Extract the lines of the material from the one containing "Click the plus" through the one containing "click(1129, 123)", inclusive, and copy them exactly without any changes.

↓

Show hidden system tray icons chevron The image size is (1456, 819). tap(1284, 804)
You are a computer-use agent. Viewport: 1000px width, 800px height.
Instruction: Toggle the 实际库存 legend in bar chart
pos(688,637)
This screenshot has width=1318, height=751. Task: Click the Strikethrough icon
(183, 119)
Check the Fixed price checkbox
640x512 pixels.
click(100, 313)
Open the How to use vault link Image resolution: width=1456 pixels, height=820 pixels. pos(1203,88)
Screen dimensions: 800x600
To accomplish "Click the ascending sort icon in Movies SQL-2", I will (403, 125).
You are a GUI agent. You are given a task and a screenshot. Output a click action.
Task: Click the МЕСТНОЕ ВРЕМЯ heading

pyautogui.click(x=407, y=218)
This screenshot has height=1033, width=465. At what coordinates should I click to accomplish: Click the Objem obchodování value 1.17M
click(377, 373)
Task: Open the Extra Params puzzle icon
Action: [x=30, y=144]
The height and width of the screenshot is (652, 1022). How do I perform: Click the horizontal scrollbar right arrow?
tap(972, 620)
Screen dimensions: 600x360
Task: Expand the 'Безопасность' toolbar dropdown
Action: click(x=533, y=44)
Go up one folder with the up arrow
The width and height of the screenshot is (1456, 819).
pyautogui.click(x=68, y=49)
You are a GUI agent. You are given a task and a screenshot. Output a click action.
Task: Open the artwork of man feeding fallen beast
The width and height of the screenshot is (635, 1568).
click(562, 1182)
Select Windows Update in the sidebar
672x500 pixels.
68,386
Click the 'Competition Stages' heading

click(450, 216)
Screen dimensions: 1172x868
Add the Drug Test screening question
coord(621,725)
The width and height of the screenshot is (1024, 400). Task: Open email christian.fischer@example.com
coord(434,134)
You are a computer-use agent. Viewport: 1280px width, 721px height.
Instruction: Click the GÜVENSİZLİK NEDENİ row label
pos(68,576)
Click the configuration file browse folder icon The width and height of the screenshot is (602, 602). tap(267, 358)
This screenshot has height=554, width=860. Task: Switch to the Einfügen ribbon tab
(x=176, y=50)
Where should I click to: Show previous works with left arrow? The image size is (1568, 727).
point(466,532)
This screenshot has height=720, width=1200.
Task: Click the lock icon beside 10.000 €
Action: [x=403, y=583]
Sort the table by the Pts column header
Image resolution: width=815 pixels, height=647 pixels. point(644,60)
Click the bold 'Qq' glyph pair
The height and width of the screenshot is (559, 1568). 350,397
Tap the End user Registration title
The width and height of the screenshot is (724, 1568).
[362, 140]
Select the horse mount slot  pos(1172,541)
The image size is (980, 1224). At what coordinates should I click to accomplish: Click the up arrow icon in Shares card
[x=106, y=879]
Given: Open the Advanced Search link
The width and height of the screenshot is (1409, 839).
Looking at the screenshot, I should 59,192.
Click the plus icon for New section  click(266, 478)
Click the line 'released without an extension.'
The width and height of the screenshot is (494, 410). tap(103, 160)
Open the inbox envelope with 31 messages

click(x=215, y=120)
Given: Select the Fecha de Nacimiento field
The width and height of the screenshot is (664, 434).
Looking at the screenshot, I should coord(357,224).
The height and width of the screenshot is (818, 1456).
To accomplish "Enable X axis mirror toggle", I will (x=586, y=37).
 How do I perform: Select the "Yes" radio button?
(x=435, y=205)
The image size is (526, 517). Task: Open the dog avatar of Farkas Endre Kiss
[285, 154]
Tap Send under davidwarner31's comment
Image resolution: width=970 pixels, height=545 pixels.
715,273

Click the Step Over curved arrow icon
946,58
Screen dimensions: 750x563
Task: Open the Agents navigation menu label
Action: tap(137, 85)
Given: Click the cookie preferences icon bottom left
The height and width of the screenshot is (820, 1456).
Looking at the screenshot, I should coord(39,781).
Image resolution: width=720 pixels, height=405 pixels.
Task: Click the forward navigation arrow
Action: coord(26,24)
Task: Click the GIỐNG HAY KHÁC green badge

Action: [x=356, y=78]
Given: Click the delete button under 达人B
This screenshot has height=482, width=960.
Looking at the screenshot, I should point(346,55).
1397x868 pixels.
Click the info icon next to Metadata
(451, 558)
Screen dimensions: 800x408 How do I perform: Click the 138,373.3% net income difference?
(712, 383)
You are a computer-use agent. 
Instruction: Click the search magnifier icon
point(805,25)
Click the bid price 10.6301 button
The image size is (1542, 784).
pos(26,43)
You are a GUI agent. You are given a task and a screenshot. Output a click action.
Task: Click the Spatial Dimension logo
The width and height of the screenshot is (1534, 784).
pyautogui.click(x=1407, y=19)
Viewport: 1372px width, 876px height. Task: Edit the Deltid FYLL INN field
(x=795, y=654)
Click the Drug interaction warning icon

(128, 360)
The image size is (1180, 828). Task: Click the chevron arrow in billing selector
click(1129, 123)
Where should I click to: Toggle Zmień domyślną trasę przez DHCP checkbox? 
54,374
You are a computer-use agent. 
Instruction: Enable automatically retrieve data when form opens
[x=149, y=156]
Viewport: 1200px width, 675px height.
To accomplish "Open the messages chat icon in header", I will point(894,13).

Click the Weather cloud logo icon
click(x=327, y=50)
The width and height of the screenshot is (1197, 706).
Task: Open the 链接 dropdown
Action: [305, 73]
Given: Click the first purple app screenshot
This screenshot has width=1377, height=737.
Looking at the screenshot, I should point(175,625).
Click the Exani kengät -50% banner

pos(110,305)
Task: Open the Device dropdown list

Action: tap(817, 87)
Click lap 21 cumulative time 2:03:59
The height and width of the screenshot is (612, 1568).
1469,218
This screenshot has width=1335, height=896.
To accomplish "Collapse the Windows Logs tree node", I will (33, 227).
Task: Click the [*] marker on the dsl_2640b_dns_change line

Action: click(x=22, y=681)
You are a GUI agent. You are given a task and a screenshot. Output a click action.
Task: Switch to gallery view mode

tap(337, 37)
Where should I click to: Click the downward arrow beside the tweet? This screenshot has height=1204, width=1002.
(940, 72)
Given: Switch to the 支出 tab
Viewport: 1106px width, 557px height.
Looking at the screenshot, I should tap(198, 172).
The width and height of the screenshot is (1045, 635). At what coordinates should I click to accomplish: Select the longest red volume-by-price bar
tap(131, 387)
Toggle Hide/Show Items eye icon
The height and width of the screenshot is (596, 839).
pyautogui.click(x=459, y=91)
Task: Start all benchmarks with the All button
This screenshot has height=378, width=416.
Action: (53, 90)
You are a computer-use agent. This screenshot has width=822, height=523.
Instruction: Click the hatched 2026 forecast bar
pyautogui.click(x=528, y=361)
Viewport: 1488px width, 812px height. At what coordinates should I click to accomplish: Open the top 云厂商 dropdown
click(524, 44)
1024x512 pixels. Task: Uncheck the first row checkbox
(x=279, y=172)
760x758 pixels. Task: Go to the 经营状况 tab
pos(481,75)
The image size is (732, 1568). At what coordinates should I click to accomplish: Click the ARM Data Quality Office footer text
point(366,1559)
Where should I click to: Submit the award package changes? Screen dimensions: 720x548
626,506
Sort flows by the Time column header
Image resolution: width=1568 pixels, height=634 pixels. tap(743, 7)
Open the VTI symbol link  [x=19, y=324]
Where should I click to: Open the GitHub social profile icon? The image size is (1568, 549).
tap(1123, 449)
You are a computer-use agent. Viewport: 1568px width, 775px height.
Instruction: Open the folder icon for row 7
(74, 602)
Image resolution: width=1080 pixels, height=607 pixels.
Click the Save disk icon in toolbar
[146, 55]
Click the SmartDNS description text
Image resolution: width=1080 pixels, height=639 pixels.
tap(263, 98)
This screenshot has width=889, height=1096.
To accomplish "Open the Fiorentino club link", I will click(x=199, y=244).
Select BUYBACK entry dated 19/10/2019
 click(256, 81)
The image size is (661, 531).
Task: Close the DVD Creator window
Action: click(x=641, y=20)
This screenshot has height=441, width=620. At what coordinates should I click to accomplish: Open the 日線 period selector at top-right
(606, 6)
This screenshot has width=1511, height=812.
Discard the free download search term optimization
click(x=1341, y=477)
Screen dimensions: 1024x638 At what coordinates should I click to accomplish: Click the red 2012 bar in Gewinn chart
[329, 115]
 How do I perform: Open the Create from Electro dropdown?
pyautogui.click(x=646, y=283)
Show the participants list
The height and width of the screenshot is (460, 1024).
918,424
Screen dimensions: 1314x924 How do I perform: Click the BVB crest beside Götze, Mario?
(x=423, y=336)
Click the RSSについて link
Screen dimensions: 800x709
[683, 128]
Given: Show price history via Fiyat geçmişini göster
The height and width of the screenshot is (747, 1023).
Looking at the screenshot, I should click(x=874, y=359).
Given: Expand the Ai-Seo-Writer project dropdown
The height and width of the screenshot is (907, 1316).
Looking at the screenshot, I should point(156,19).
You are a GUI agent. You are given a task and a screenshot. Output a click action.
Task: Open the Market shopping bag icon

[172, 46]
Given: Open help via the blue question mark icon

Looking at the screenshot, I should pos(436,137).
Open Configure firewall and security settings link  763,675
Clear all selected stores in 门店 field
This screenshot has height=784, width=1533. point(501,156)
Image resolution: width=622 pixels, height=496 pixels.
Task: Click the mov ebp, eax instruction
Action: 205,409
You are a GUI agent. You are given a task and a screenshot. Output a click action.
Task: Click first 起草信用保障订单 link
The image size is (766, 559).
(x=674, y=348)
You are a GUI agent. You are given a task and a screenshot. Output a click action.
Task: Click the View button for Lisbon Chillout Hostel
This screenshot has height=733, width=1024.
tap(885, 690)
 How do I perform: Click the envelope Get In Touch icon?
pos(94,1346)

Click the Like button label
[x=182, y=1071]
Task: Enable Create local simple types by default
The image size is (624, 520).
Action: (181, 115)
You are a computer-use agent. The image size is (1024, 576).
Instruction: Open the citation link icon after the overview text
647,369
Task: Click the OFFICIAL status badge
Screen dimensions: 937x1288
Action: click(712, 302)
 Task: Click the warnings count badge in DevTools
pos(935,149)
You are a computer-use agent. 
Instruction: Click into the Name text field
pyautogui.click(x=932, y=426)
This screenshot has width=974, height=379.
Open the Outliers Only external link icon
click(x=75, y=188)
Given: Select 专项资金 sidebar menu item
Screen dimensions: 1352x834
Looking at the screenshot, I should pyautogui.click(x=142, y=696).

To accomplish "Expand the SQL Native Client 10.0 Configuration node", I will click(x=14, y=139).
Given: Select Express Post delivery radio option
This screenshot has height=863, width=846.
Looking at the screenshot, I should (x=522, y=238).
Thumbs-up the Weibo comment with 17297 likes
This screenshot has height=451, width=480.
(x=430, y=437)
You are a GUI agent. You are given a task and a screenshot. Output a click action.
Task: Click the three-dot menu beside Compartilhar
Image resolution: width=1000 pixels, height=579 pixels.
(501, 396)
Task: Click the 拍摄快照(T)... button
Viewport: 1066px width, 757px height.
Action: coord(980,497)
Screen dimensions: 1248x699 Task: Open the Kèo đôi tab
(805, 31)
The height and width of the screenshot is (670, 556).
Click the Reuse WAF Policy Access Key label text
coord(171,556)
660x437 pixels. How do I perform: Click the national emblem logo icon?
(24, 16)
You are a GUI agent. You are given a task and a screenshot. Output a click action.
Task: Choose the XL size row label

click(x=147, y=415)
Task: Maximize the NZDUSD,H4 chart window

↑

• [CORRECT OUTPUT]
Click the plus icon for New section  click(266, 478)
Click the line 'released without an extension.'
The width and height of the screenshot is (494, 410). tap(103, 160)
Open the inbox envelope with 31 messages

click(x=215, y=120)
Given: Select the Fecha de Nacimiento field
The width and height of the screenshot is (664, 434).
Looking at the screenshot, I should coord(357,224).
The height and width of the screenshot is (818, 1456).
To accomplish "Enable X axis mirror toggle", I will (x=586, y=37).
 How do I perform: Select the "Yes" radio button?
(x=435, y=205)
The image size is (526, 517). Task: Open the dog avatar of Farkas Endre Kiss
[285, 154]
Tap Send under davidwarner31's comment
Image resolution: width=970 pixels, height=545 pixels.
715,273

Click the Step Over curved arrow icon
946,58
Screen dimensions: 750x563
Task: Open the Agents navigation menu label
Action: tap(137, 85)
Given: Click the cookie preferences icon bottom left
The height and width of the screenshot is (820, 1456).
Looking at the screenshot, I should coord(39,781).
Image resolution: width=720 pixels, height=405 pixels.
Task: Click the forward navigation arrow
Action: coord(26,24)
Task: Click the GIỐNG HAY KHÁC green badge

Action: [x=356, y=78]
Given: Click the delete button under 达人B
This screenshot has height=482, width=960.
Looking at the screenshot, I should point(346,55).
1397x868 pixels.
Click the info icon next to Metadata
(451, 558)
Screen dimensions: 800x408 How do I perform: Click the 138,373.3% net income difference?
(712, 383)
You are a computer-use agent. 
Instruction: Click the search magnifier icon
point(805,25)
Click the bid price 10.6301 button
The image size is (1542, 784).
pos(26,43)
You are a GUI agent. You are given a task and a screenshot. Output a click action.
Task: Click the Spatial Dimension logo
The width and height of the screenshot is (1534, 784).
pyautogui.click(x=1407, y=19)
Viewport: 1372px width, 876px height. Task: Edit the Deltid FYLL INN field
(x=795, y=654)
Click the Drug interaction warning icon

(128, 360)
The image size is (1180, 828). Task: Click the chevron arrow in billing selector
click(1129, 123)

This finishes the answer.